▸ EXERCISE PROMPT: Your answer should consist of every line from the records that holds the string "policy".

▸ INFORMATION:
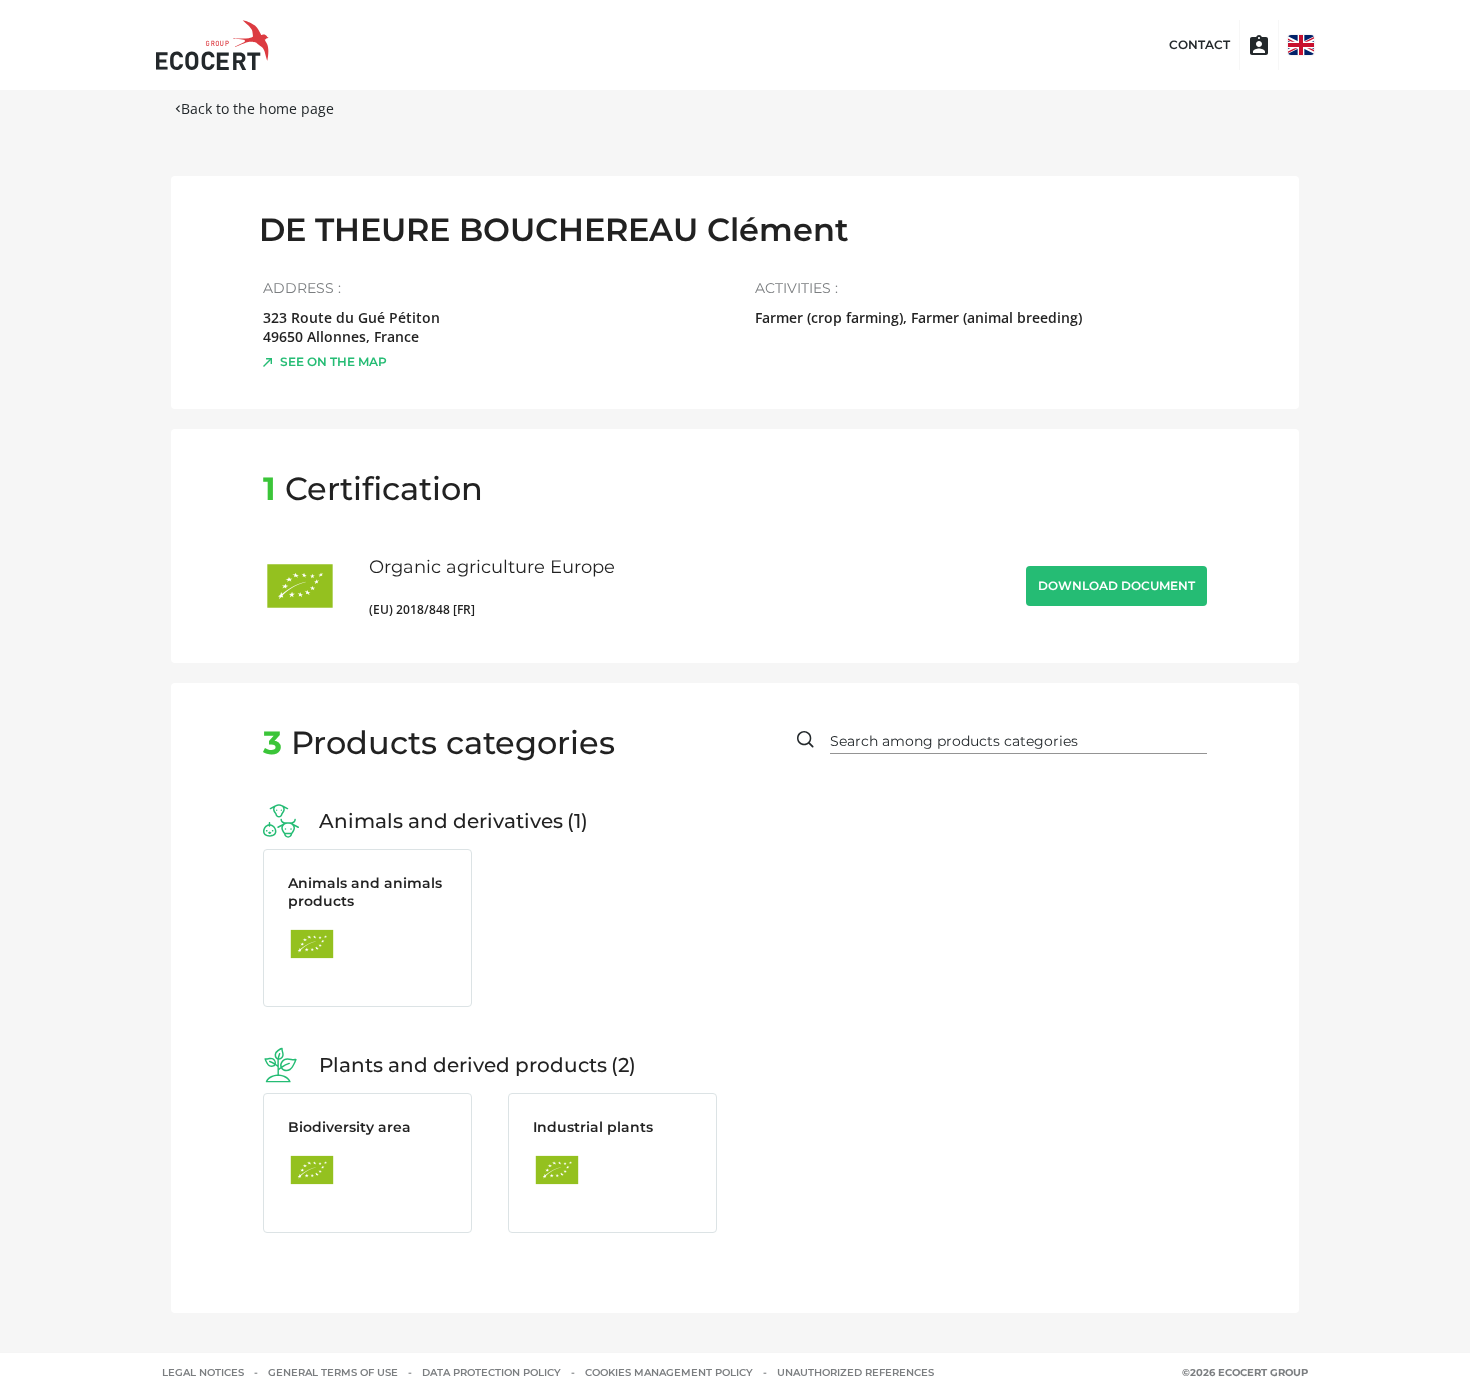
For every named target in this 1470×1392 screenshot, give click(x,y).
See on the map (333, 361)
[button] (1301, 45)
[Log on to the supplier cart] (1259, 45)
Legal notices (203, 1372)
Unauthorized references (855, 1372)
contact (1199, 45)
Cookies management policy (669, 1372)
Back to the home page (257, 108)
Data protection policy (491, 1372)
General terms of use (333, 1372)
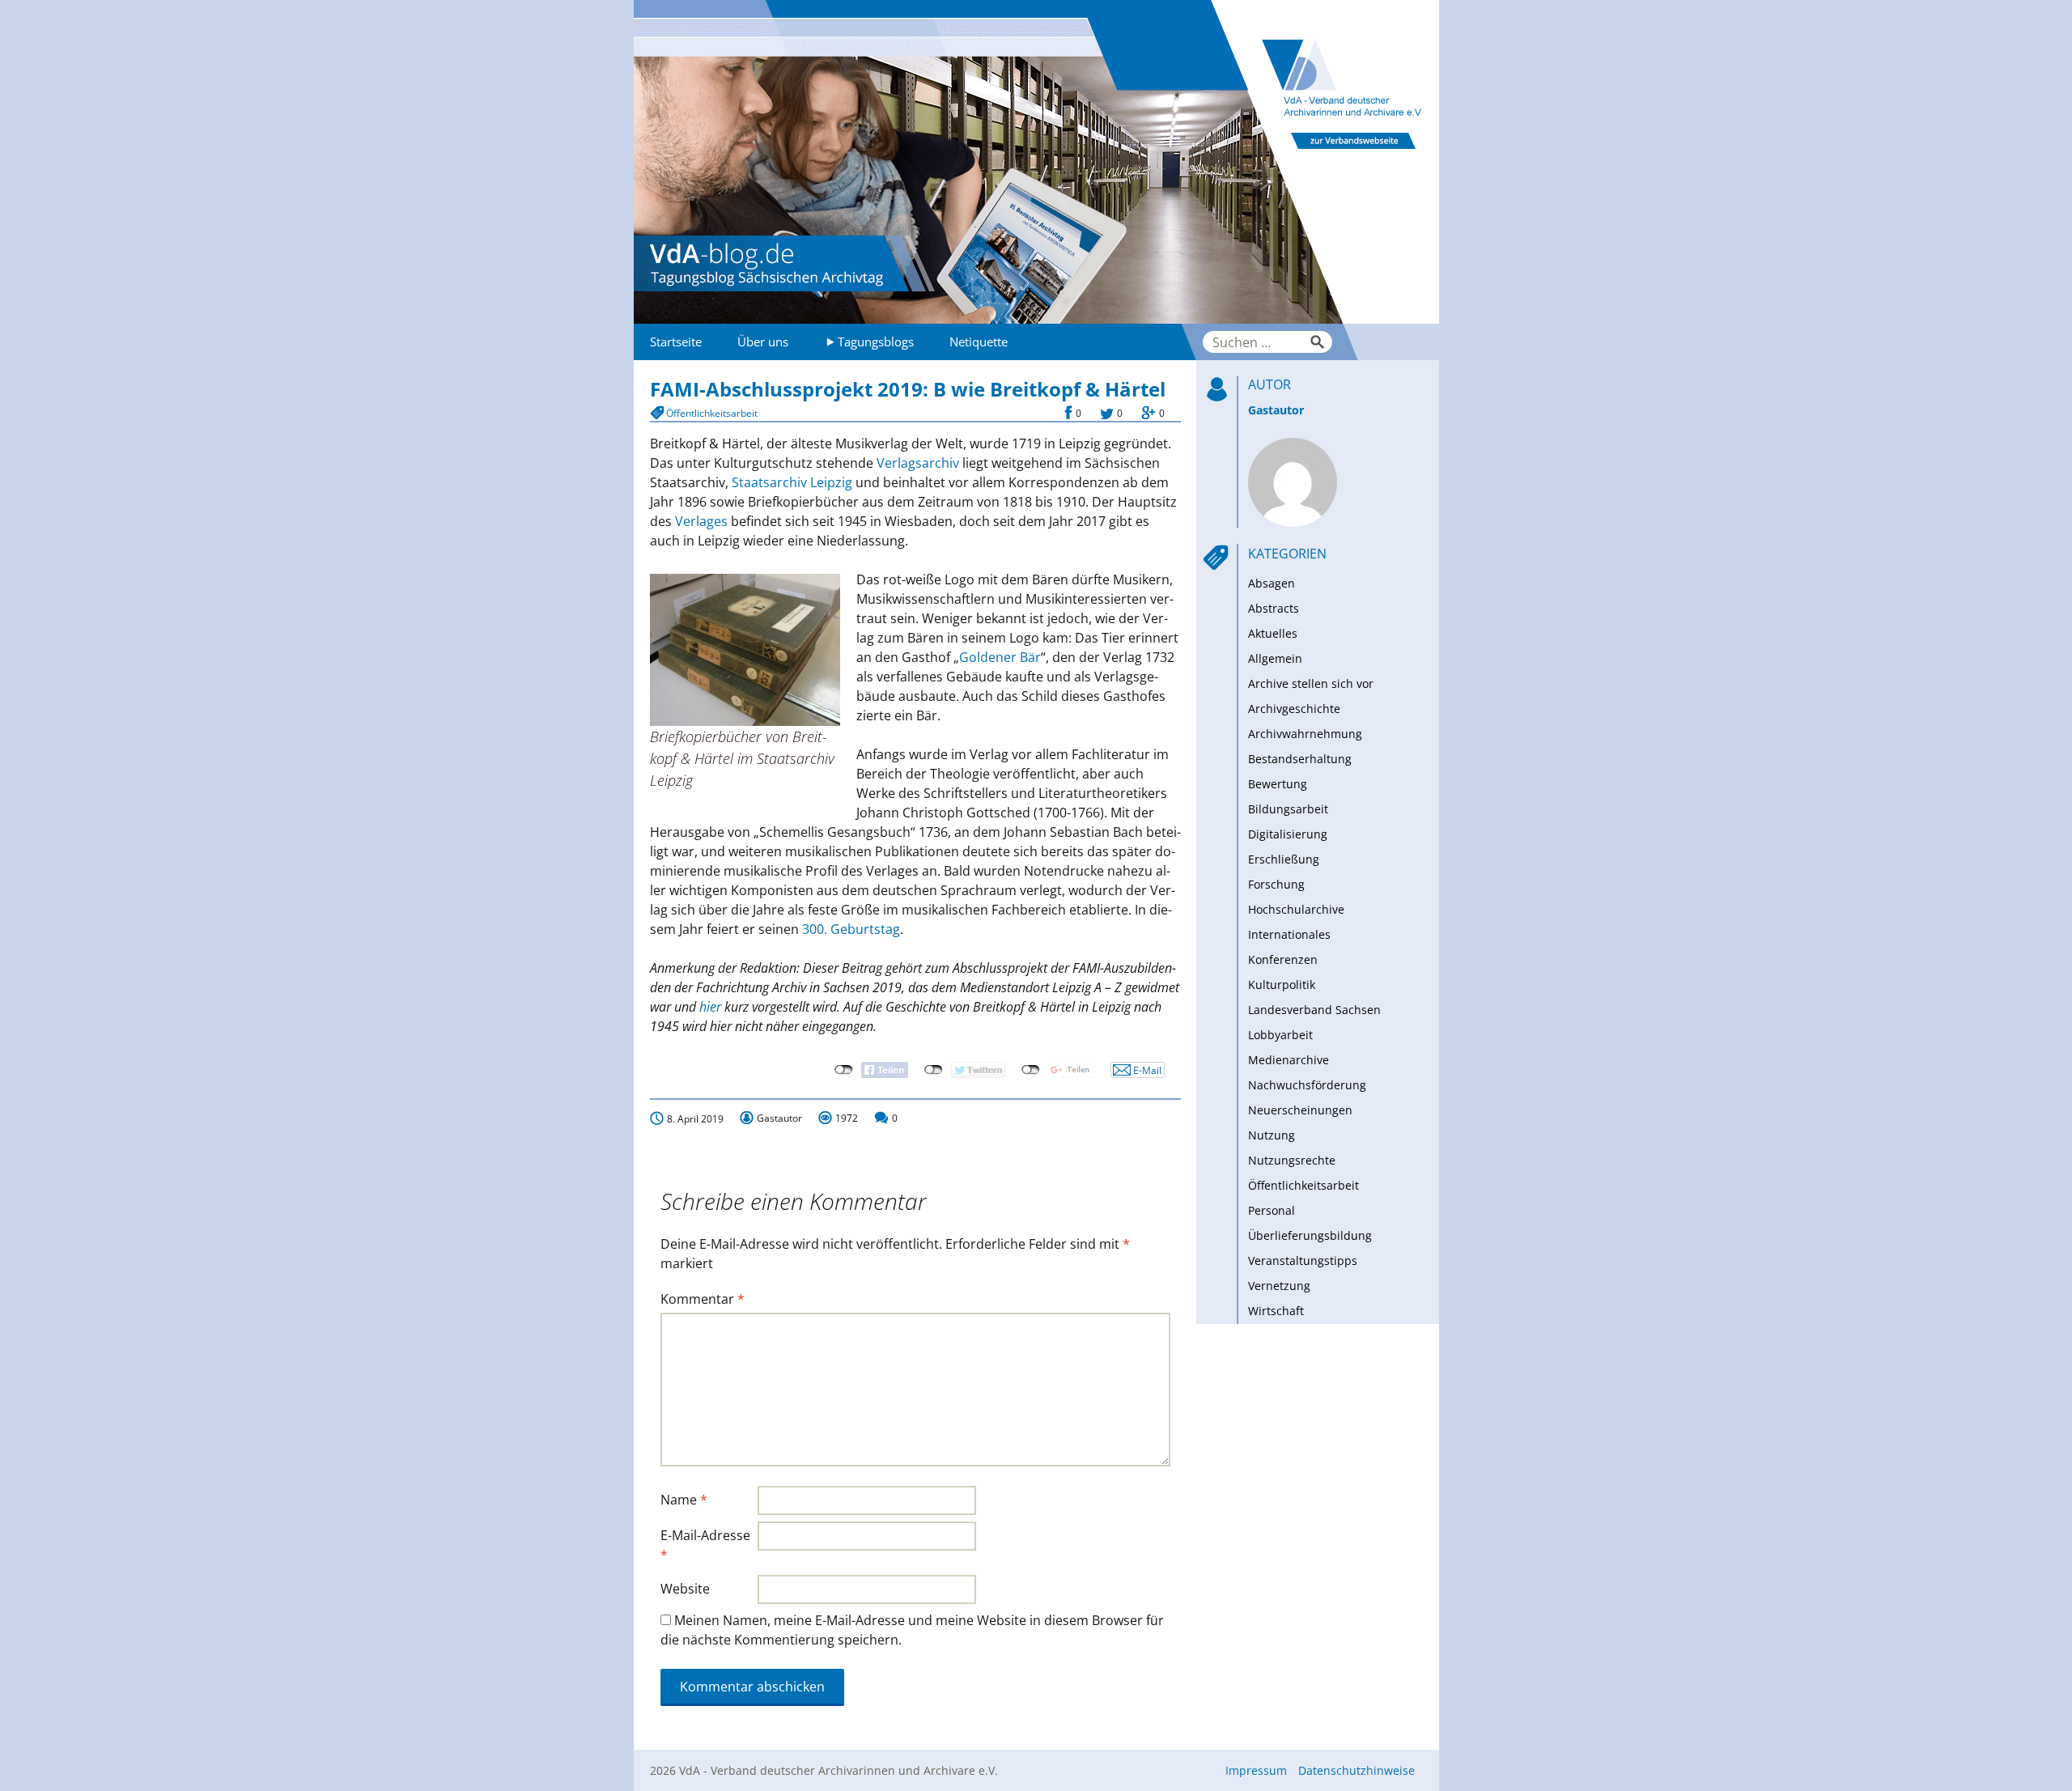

▸ ANSWER BELOW:
Cookies management policy (669, 1372)
Data protection policy (491, 1372)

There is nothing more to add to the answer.